Writing these things is a big part of what I do for a living (not this one, of course, you ingrates don't click shit). Having to use the word is probably a big part of why I hate it so much. Nonetheless, my reasons for disliking it are plentiful. It's not just that I feel like such an asshole saying or typing the word. I mean, the fact that I hate feeling like I'm trying to sound like some hipster Myspace youth in tight pants but only succeeding in sounding like a douchey frat guy who wants to be sensitive, well, if that were my reason, that would just be childish. So I must have some better reasons, right? Right. So, obviously, I've got some sort of higher-order complaints with it.
It's a contrived word. Somewhere, someone along the way thought that it would be cute to shorten "weblog" to just "blog." That's fine, but then suddenly a few people with some sort of media-related superpowers latched onto this word as "the next new hip thing" and started forcing it down our throats, right when we sort of needed to decide organically what these new things would be called (funny how "website" seems to work just fine. . . Then again, they probably would have made us start calling those "bsites"). The problem is that it didn't develop organically, as these things should with language, but was rather decided by. . . . some guy. Bah.
The word itself just sounds unpleasant, too. Blog. Like lug or blurg or bug or blech or belch or blah. Something about these sounds doesn't work well to convey the meaning that we're going for, giving us a sort of gummy, sticky sound where there should be crispness and interest. Then again, this sort of incongruity between sound and meaning is, I suppose, what happens when we try to force language to develop rather than letting it happen organically. That'll teach you.
So why not call it simply your "journal"?
Posted by: the force | September 19, 2008 at 09:25 PM
You sort of described how the word did develop organically. "Some guy" used it at some point, other people though it sounded cool, and begun to use it themselves. From that point, it spread naturally into our everyday language usage. Nobody really forced people to use it or ran a campaign to push people to use the word. It spread and became accepted on its own. Many words enter language this way; it's perfectly natural.

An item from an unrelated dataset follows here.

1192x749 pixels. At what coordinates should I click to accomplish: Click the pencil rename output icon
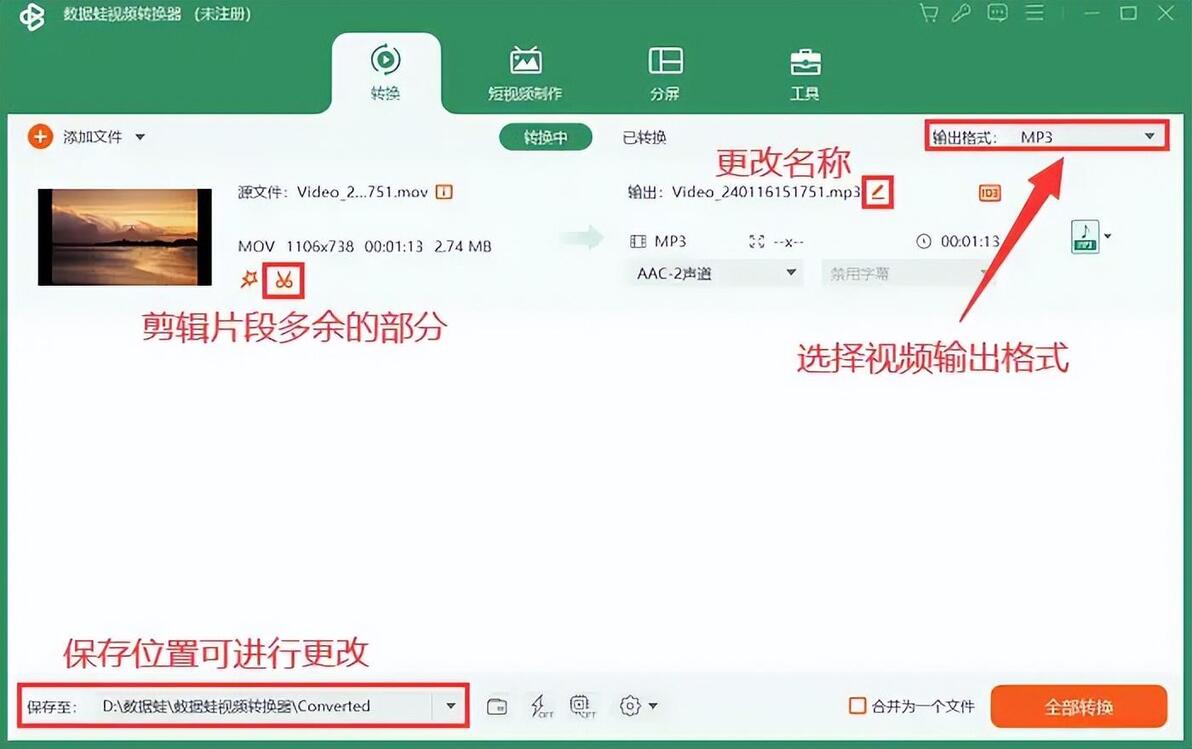click(x=878, y=192)
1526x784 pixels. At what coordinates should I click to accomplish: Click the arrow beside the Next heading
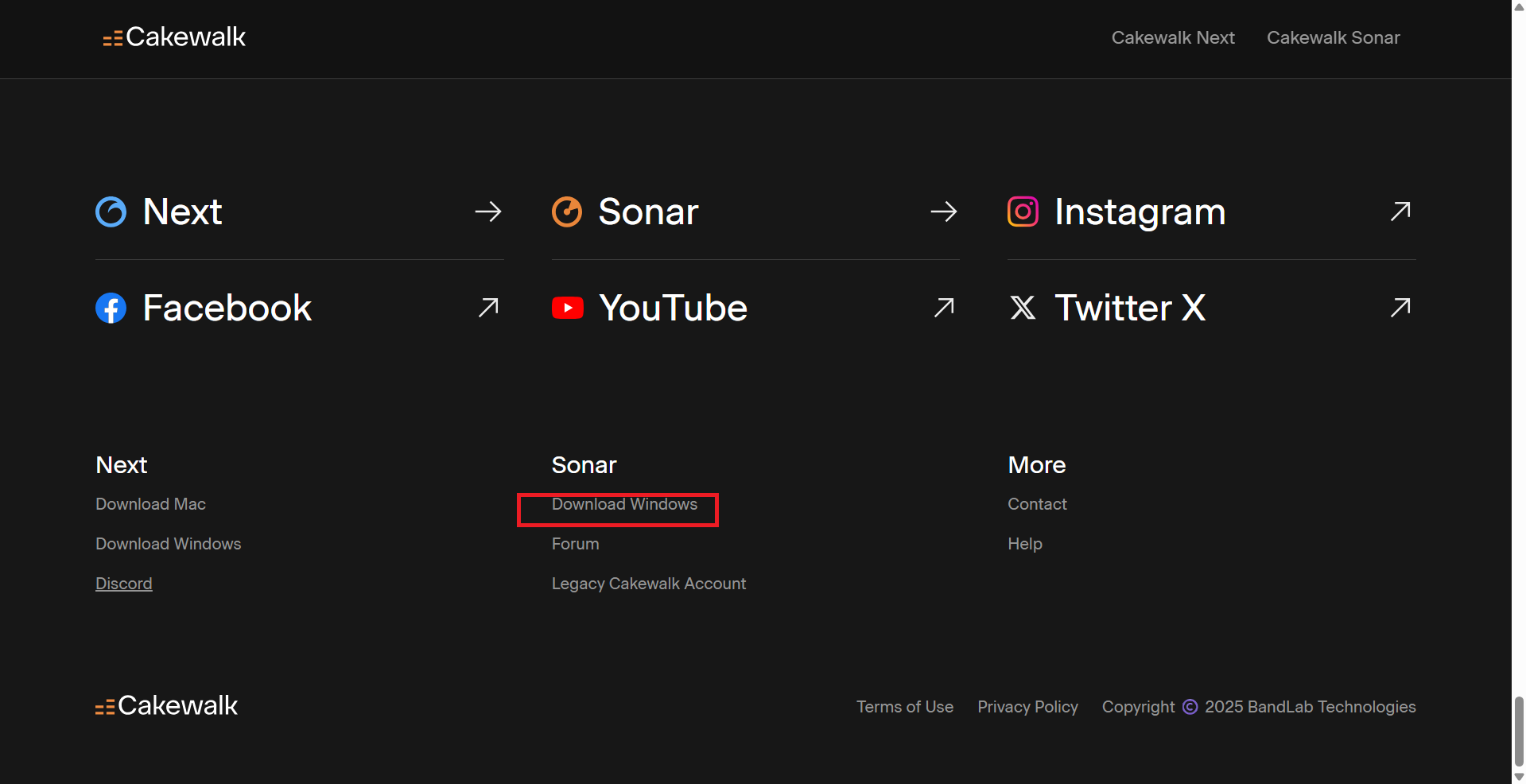[x=488, y=212]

To eliminate it would be more artificial than it's introduction.
Attempts at artificially forcing people to speak a certain way tend to fail, because, as you said, language develops "organically". To advocate the elimination of a word that has already entered our daily vocabulary would be attempting to introduce an artificial change.
I don't see a problem with the word.
Posted by: Ncq | February 10, 2009 at 02:45 AM
I wholeheartedly agree that the abomination "blog" is entirely repulsive and abhorrent to everyday language.
I can't put into words just how much I detest the expression except to say this: If time travel were possible I'd go back to handle (read: throttle) the problem (read: person) before it got used.
Posted by: polito | May 25, 2009 at 02:59 AM
Let's face it...blog sounds like bog. Not at all attractive.